=== Section Start ===

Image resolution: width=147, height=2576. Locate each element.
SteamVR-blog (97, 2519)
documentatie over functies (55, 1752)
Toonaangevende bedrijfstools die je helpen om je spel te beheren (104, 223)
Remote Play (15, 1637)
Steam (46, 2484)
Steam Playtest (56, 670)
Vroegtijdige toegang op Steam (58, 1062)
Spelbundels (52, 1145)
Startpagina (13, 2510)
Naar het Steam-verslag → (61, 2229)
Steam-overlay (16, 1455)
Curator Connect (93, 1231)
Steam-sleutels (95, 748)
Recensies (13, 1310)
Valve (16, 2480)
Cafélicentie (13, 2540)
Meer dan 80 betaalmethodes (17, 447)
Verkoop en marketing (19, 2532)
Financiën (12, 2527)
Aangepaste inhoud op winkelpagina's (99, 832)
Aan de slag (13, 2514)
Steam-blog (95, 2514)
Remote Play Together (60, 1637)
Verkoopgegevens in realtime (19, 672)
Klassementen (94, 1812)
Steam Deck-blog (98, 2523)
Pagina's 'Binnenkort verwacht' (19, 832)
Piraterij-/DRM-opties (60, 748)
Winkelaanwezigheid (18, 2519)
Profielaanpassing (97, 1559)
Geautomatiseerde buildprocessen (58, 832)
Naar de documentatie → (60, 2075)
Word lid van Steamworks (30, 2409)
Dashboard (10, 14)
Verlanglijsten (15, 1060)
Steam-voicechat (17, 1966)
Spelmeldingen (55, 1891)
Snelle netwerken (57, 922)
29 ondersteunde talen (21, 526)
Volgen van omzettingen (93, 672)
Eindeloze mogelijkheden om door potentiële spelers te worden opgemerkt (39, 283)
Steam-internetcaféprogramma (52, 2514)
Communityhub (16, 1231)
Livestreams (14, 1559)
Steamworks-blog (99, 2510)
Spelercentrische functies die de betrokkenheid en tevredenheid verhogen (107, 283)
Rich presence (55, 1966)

=== Section End ===

What you are asked to do: In the listing above, find the line containing "Word lid van Steamworks (30, 2409)"; that line and every line after it, through the last, are to be retyped exactly.

Result of this exercise:
Word lid van Steamworks (30, 2409)
Dashboard (10, 14)
Verlanglijsten (15, 1060)
Steam-voicechat (17, 1966)
Spelmeldingen (55, 1891)
Snelle netwerken (57, 922)
29 ondersteunde talen (21, 526)
Volgen van omzettingen (93, 672)
Eindeloze mogelijkheden om door potentiële spelers te worden opgemerkt (39, 283)
Steam-internetcaféprogramma (52, 2514)
Communityhub (16, 1231)
Livestreams (14, 1559)
Steamworks-blog (99, 2510)
Spelercentrische functies die de betrokkenheid en tevredenheid verhogen (107, 283)
Rich presence (55, 1966)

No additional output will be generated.